- [Instructions to follow]: Print the records below word for word, with every line unchanged and in its original order.
──────────
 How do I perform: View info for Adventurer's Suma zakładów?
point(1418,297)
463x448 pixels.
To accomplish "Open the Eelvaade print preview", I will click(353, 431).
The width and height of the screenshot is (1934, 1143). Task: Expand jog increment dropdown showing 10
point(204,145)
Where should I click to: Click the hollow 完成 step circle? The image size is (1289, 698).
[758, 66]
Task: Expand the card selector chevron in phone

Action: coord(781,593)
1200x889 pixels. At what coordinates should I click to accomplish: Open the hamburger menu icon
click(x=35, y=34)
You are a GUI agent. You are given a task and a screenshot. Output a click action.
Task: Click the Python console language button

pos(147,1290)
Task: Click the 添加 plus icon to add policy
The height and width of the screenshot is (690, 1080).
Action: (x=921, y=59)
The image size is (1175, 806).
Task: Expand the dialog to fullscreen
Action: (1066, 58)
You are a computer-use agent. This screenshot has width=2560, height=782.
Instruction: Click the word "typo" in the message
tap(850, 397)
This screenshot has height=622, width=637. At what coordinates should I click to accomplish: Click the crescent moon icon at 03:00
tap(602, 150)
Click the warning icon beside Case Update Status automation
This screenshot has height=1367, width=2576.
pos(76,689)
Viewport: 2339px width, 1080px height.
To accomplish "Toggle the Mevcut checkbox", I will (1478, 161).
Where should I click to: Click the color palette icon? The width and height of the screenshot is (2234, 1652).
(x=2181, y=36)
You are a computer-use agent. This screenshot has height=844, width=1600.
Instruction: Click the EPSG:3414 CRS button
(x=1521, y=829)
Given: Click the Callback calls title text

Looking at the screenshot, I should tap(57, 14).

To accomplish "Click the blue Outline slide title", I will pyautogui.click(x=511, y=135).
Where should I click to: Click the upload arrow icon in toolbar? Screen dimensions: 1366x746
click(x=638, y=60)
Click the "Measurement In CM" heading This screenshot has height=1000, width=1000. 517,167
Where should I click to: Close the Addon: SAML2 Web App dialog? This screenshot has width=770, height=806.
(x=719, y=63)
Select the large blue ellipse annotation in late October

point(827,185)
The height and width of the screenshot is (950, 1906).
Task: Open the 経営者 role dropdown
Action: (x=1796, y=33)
──────────
- [Solution to this task]:
 How do I perform: View info for Adventurer's Suma zakładów?
point(1418,297)
463x448 pixels.
To accomplish "Open the Eelvaade print preview", I will click(353, 431).
The width and height of the screenshot is (1934, 1143). Task: Expand jog increment dropdown showing 10
point(204,145)
Where should I click to: Click the hollow 完成 step circle? The image size is (1289, 698).
[758, 66]
Task: Expand the card selector chevron in phone

Action: coord(781,593)
1200x889 pixels. At what coordinates should I click to accomplish: Open the hamburger menu icon
click(x=35, y=34)
You are a GUI agent. You are given a task and a screenshot. Output a click action.
Task: Click the Python console language button

pos(147,1290)
Task: Click the 添加 plus icon to add policy
The height and width of the screenshot is (690, 1080).
Action: (x=921, y=59)
The image size is (1175, 806).
Task: Expand the dialog to fullscreen
Action: (1066, 58)
You are a computer-use agent. This screenshot has width=2560, height=782.
Instruction: Click the word "typo" in the message
tap(850, 397)
This screenshot has height=622, width=637. At what coordinates should I click to accomplish: Click the crescent moon icon at 03:00
tap(602, 150)
Click the warning icon beside Case Update Status automation
This screenshot has height=1367, width=2576.
pos(76,689)
Viewport: 2339px width, 1080px height.
To accomplish "Toggle the Mevcut checkbox", I will (1478, 161).
Where should I click to: Click the color palette icon? The width and height of the screenshot is (2234, 1652).
(x=2181, y=36)
You are a computer-use agent. This screenshot has height=844, width=1600.
Instruction: Click the EPSG:3414 CRS button
(x=1521, y=829)
Given: Click the Callback calls title text

Looking at the screenshot, I should tap(57, 14).

To accomplish "Click the blue Outline slide title", I will pyautogui.click(x=511, y=135).
Where should I click to: Click the upload arrow icon in toolbar? Screen dimensions: 1366x746
click(x=638, y=60)
Click the "Measurement In CM" heading This screenshot has height=1000, width=1000. 517,167
Where should I click to: Close the Addon: SAML2 Web App dialog? This screenshot has width=770, height=806.
(x=719, y=63)
Select the large blue ellipse annotation in late October

point(827,185)
The height and width of the screenshot is (950, 1906).
Task: Open the 経営者 role dropdown
Action: (x=1796, y=33)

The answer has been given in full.